Quoted text:
Perceived partner temptation/interest in alternative partners
Participants completed four daily items, which were analogous to the temptation items described above, assessing the degree to which they perceived that their partner was interested in alternative partners (e.g., “Today, my partner is interested in having a romantic or sexual encounter with someone else [besides me]”). Responses were provided using the same response scales and were averaged to form a reliable composite score (Cronbach’s α = .86) reflecting each participant’s daily perceptions of their partner’s temptation for extradyadic involvement.
Results
We tested predictions using multilevel models that treated people (i.e., the two dyad members) and the daily observations as crossed and nested within dyads (see Kenny, Kashy, & Cook, 2006). A random statement modeled the variance of individuals’ means across the days, which accounts for the interdependence due to the same individual making multiple daily reports, as well as the covariance of these two means across both dyad members, which accounts for the interdependence due to two dyad members belonging to the same dyad. A repeated statement also modeled the covariance of the daily error terms across the two partners, accounting for the possibility that the two dyad members’ reports are correlated at the daily level. Effects of the various daily predictor variables (i.e., target temptation for alternatives, perceivers’ perception of this temptation, perceivers’ mate-guarding behaviors, and commitment) were modeled as fixed variables, due to the restricted nature of the degrees of freedom in dyadic data sets. For further clarity, we refer to “perceivers” as those individuals who are perceiving their partners’ temptation for alternative romantic partners and engaging in mate-guarding behaviors, and their partners are “targets,” the individuals whose temptation are being recognized by perceivers. However, each participant provided data relevant to both of these roles, and thus data from both members of each dyad were considered in the analyses for each role.
We first examined the effect of target partners’ daily temptation for involvement with alternatives on perceivers’ perceptions of that temptation. That is, are perceivers sensitive to target partners’ daily fluctuations in extradyadic temptation (H1)? We regressed perceivers’ daily perceptions of targets’ temptation on targets’ daily temptation. The target partners’ daily temptation predictor variable was centered on each target person’s mean. As a result, this analysis examines whether perceivers view targets as especially tempted on days when targets were, in fact, especially tempted (relative to their average level of temptation). Daily fluctuations in target partners’ daily temptation were indeed related to daily fluctuations in perceivers’ perception of that temptation, b = .22, t = 7.85, p < .001. Hence, perceivers did seem sensitive to partners’ fluctuations in extradyadic temptation (H1).

Data shown:
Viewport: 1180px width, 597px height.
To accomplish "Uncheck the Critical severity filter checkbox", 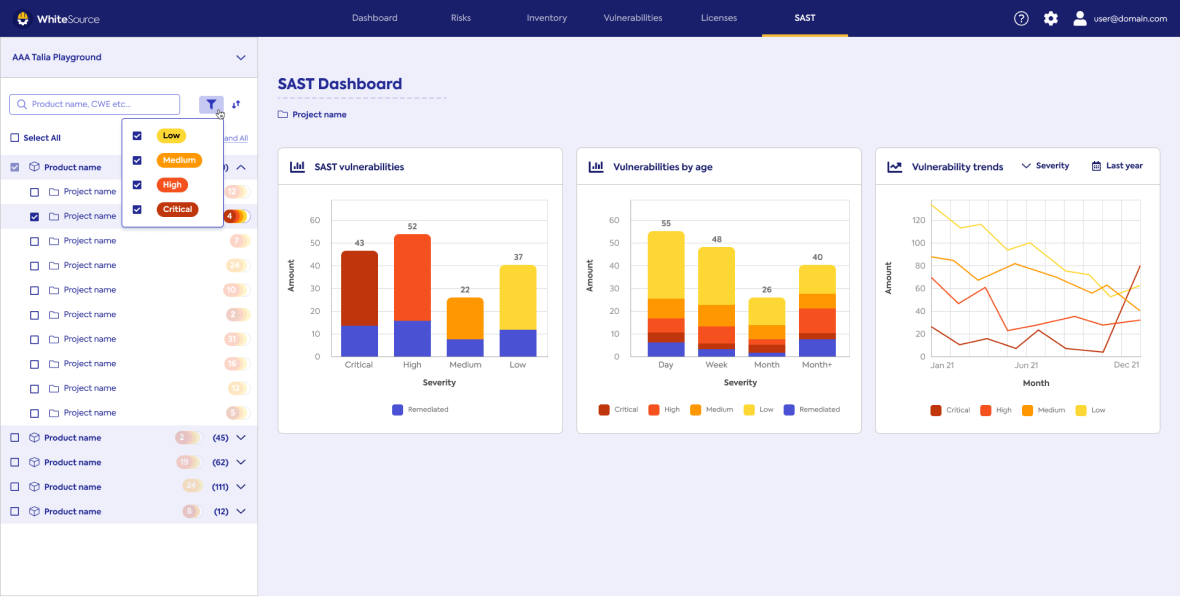I will point(137,210).
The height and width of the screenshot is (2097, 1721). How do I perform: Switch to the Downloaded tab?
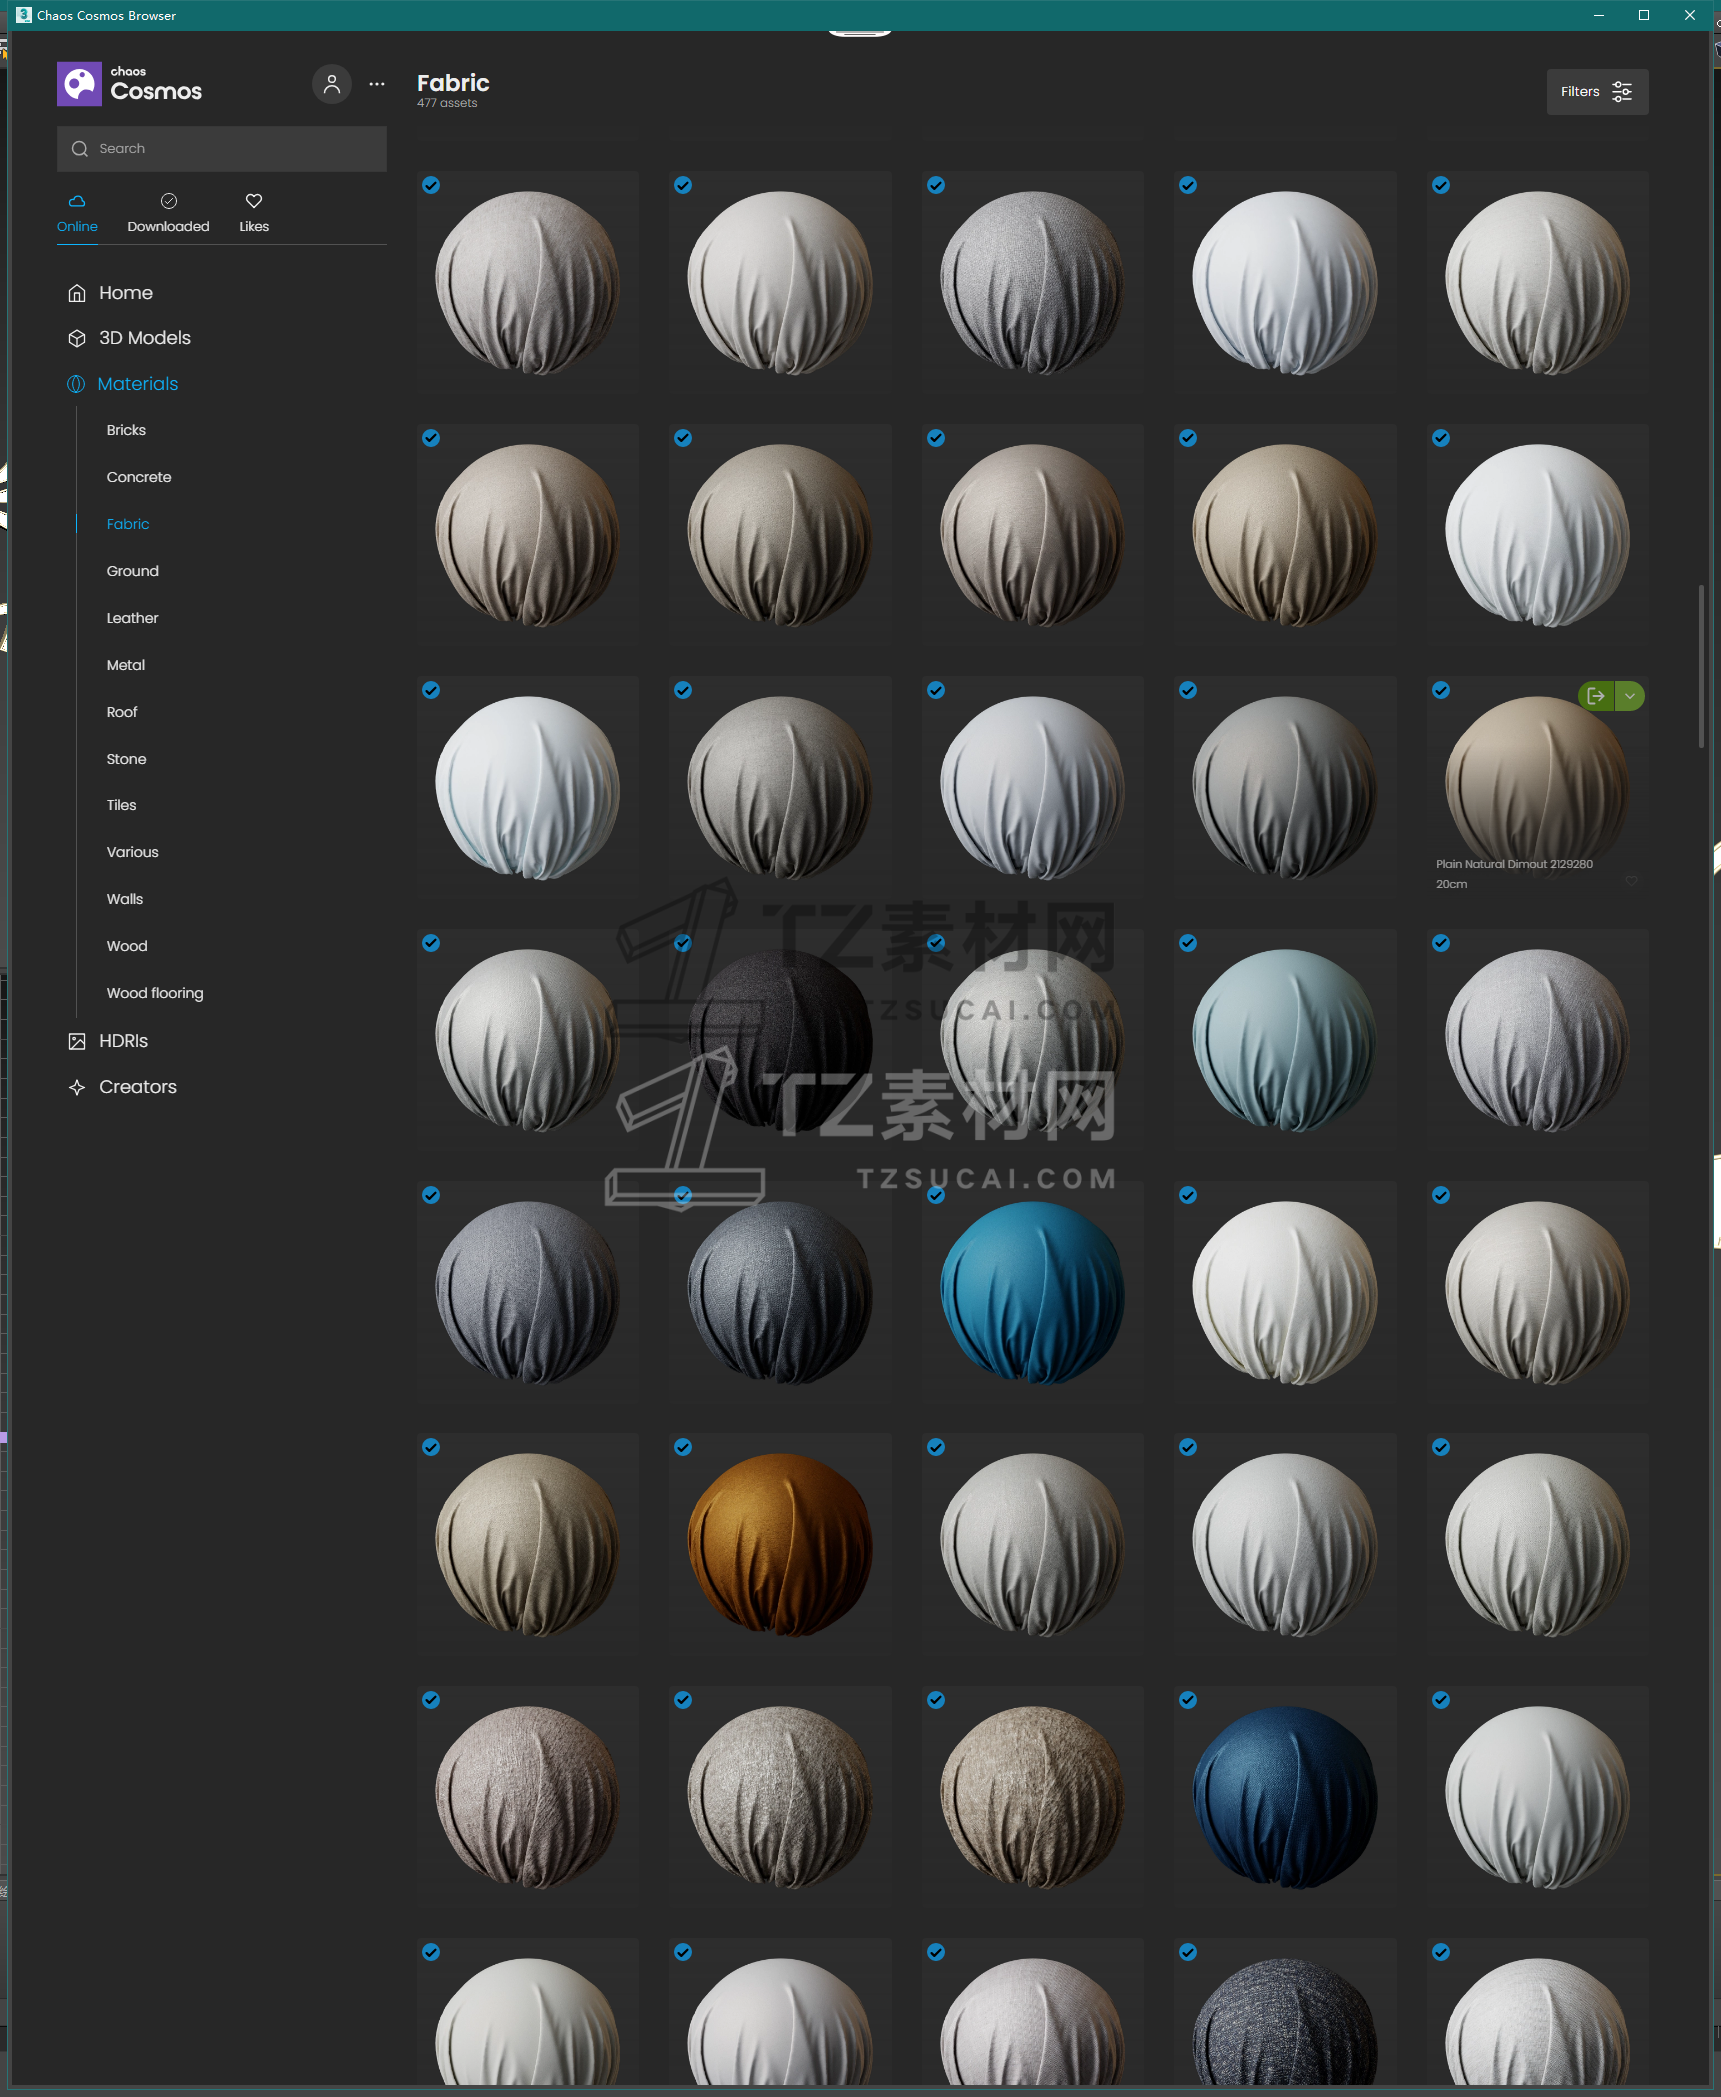[x=168, y=213]
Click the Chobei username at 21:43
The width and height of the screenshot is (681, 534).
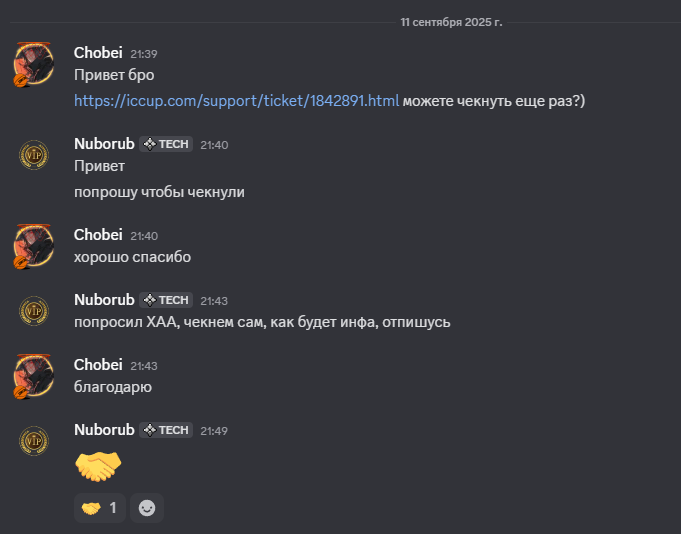98,365
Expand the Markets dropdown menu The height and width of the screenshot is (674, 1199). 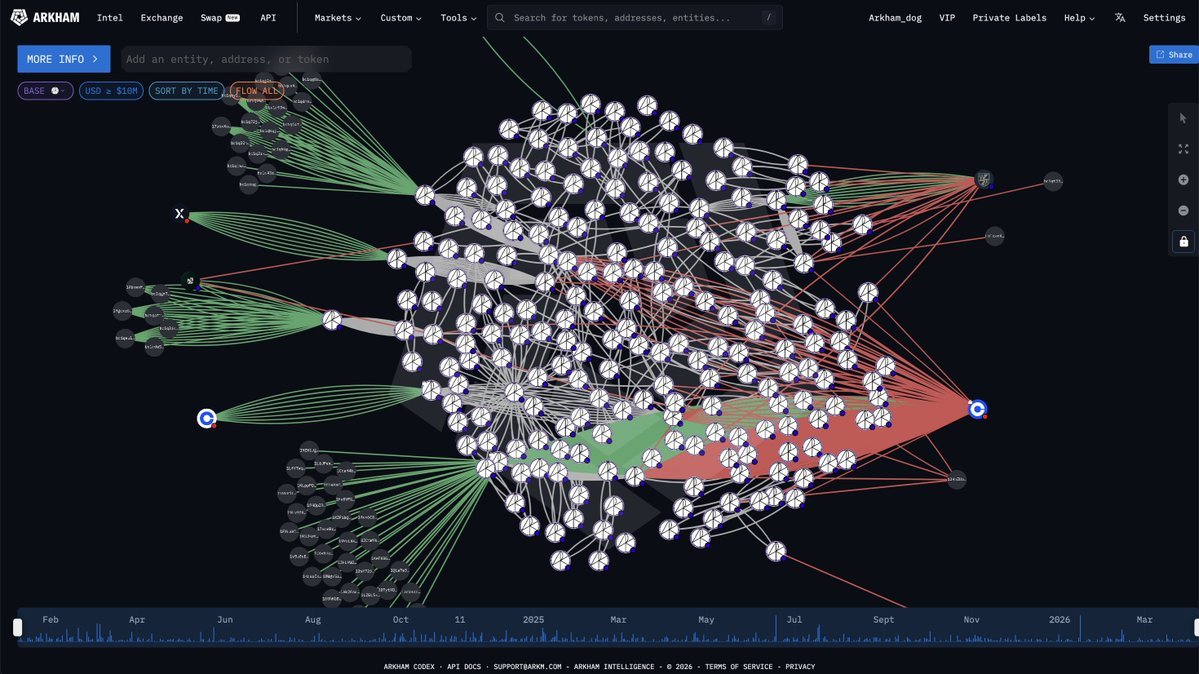pyautogui.click(x=337, y=18)
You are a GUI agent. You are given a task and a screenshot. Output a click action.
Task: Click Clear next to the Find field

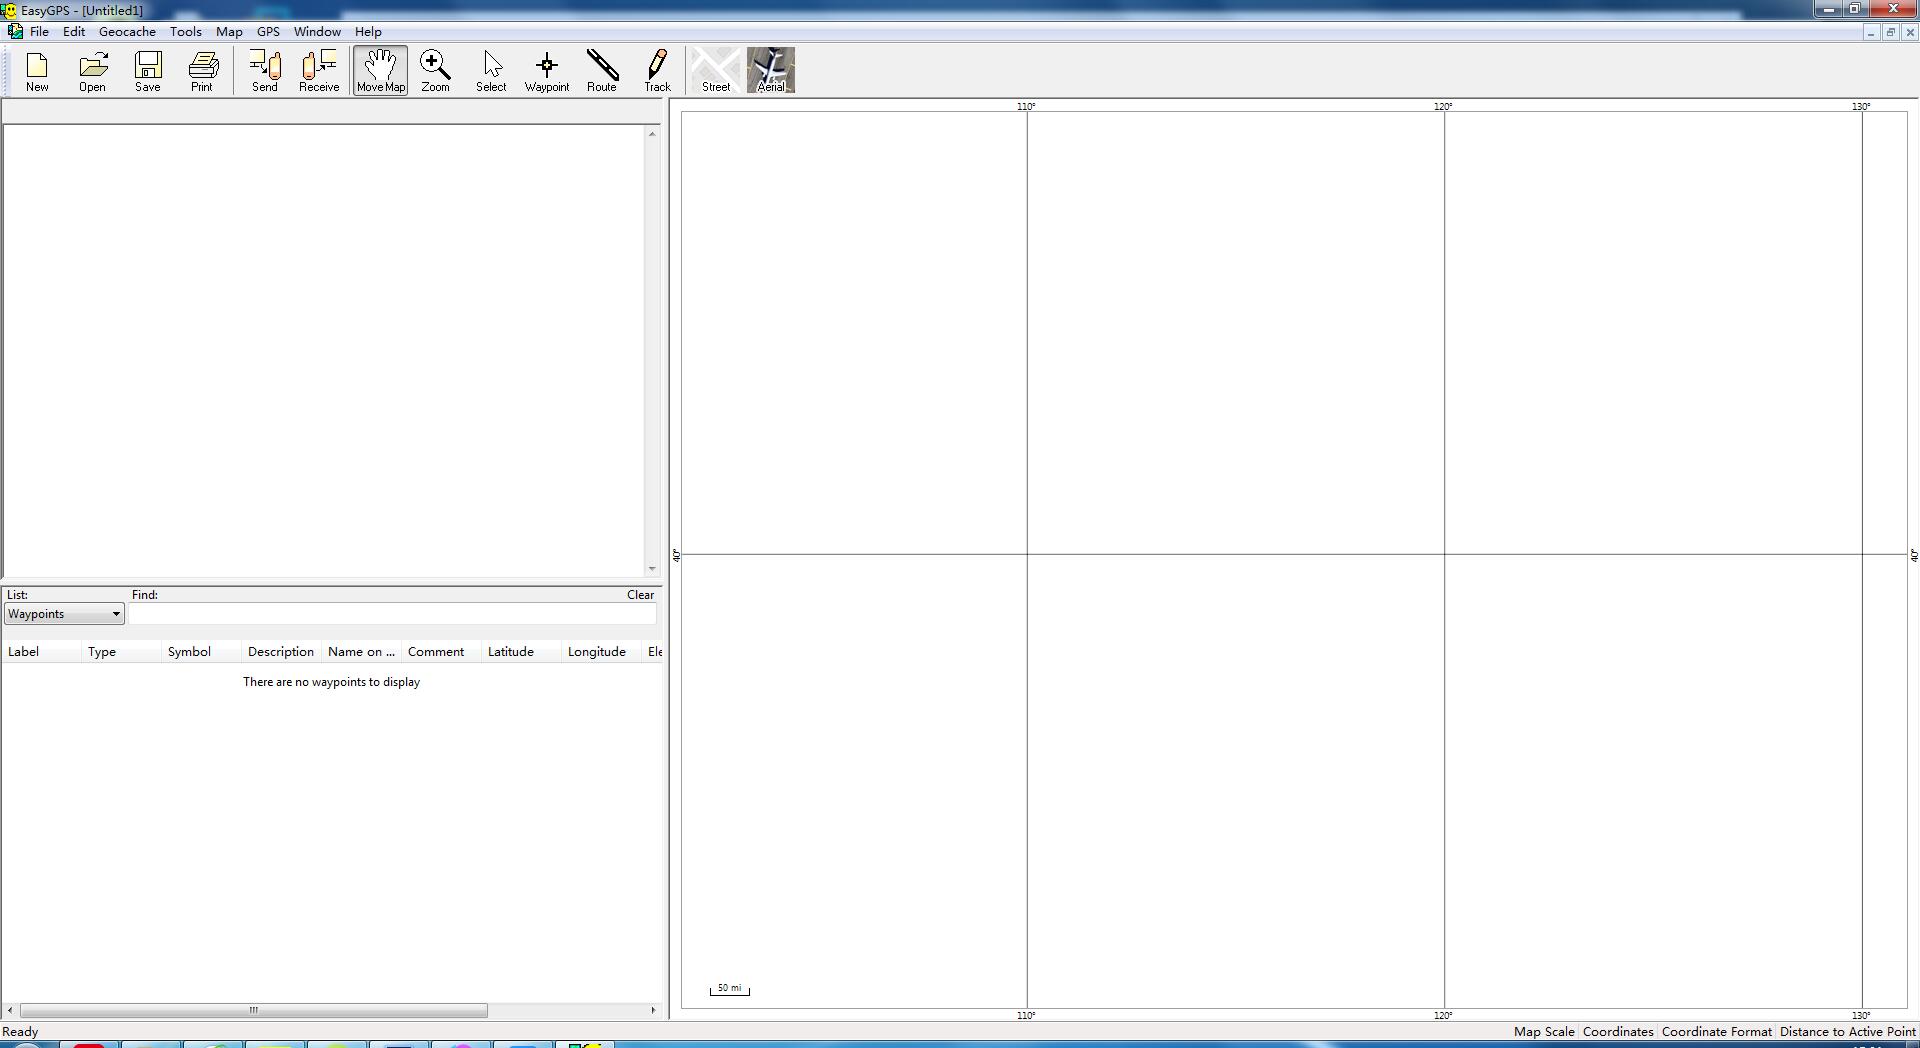(640, 595)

Tasks to carry out:
a - Please list the daily predictor variables that the partner-temptation study text says were modeled as fixed variables.
b - Carry the partner-temptation study text forward from its final sentence.
The entries are separate from the partner-temptation study text.

Solved tasks:
a -
- Target temptation for alternatives
- Perceivers' perception of this temptation
- Perceivers' mate-guarding behaviors
- Commitment

b -
Did targets’ reduced relationship satisfaction explain why perceivers detected targets’ temptation? Perhaps perceivers are able to detect dissatisfaction but not temptation per se. To test this alternative explanation, we examined the effect of targets’ temptation on perceivers’ perceptions after controlling for targets’ daily satisfaction. While fluctuations in targets’ satisfaction also predicted perceivers’ perceptions of target partners’ temptation (b = −.03, t = −2.47, p < .05), the effect of targets’ temptation on perceptions of targets’ temptation remained significant after controlling for targets’ daily satisfaction (b = .14, t = 4.6, p < .001), suggesting that daily fluctuations in partners’ satisfaction do not explain the detection of temptation. Thus, perceivers’ perceptions of temptation seem partially accurate, in that they are tied to target partners’ temptation.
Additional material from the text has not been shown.